Bayesian computation centres on two integrals: the posterior normalizer $p(y) = \int p(y\mid\theta)p(\theta)\,d\theta$, and a posterior expectation $\mathbb{E}_{p(\theta\mid y)}[f(\theta)] = \int f(\theta)\,p(\theta\mid y)\,d\theta$. Neither has a closed form for most models of interest. Monte Carlo methods replace the integrals with averages over samples, either drawn directly (i.i.d. samplers), or drawn from a Markov chain whose stationary distribution is the target (MCMC), or drawn sequentially over time (SMC).
1. The big picture
Every method below evaluates an expectation against some target $\pi(x)$, typically a Bayesian posterior $\pi(x) = p(\theta\mid y)$, possibly known only up to a constant. They differ in three axes:
- How samples are produced. Direct i.i.d. draws (inverse CDF, rejection), reweighted draws from a tractable proposal (importance sampling), draws from a Markov chain converging to $\pi$ (Metropolis-Hastings, Gibbs, RJMCMC), or sequentially-updated weighted particles (SMC / particle filters).

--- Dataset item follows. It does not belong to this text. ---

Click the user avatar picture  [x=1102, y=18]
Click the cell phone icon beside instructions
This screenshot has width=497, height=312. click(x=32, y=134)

- What they require of $\pi$. Inverse CDF needs the CDF; rejection needs a global envelope; importance sampling needs only pointwise $\pi(x)$; MCMC needs only ratios $\pi(x')/\pi(x)$; Gibbs needs tractable full conditionals; Kalman needs linearity and Gaussianity.

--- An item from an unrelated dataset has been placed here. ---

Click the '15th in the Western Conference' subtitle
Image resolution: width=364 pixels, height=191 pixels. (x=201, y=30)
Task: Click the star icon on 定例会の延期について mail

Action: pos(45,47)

- What state space they're built for. Static $\theta$ (most posteriors), variable-dimension $(k,\theta_k)$ (RJMCMC for model selection), or a time-evolving latent state $x_{0:T}$ (Kalman, particle filters).

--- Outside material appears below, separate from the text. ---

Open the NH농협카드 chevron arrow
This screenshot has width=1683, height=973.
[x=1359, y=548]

The "What to use" table at the bottom of this page collapses the choice into one view.
| Structure | Sampling idea | Use when |
|---|---|---|
| Static target | Direct / rejection | Low-dimensional target with an envelope or inverse transform. |
| Weighted target | Importance sampling | A tractable proposal covers the target and the goal is an expectation. |
| Markov target | MCMC | Only unnormalized target ratios are available, often in high dimension. |
| State over time | Sequential Monte Carlo | Latent state evolves and observations arrive one time step at a time. |
2. I.i.d. methods
exacti.i.d. Inverse-CDF sampling
The cleanest case. If $X$ has CDF $F$, then $F(X)\sim\mathcal{U}[0,1]$, so $X = F^{-1}(U)$ for $U\sim\mathcal{U}[0,1]$ recovers exact i.i.d. samples.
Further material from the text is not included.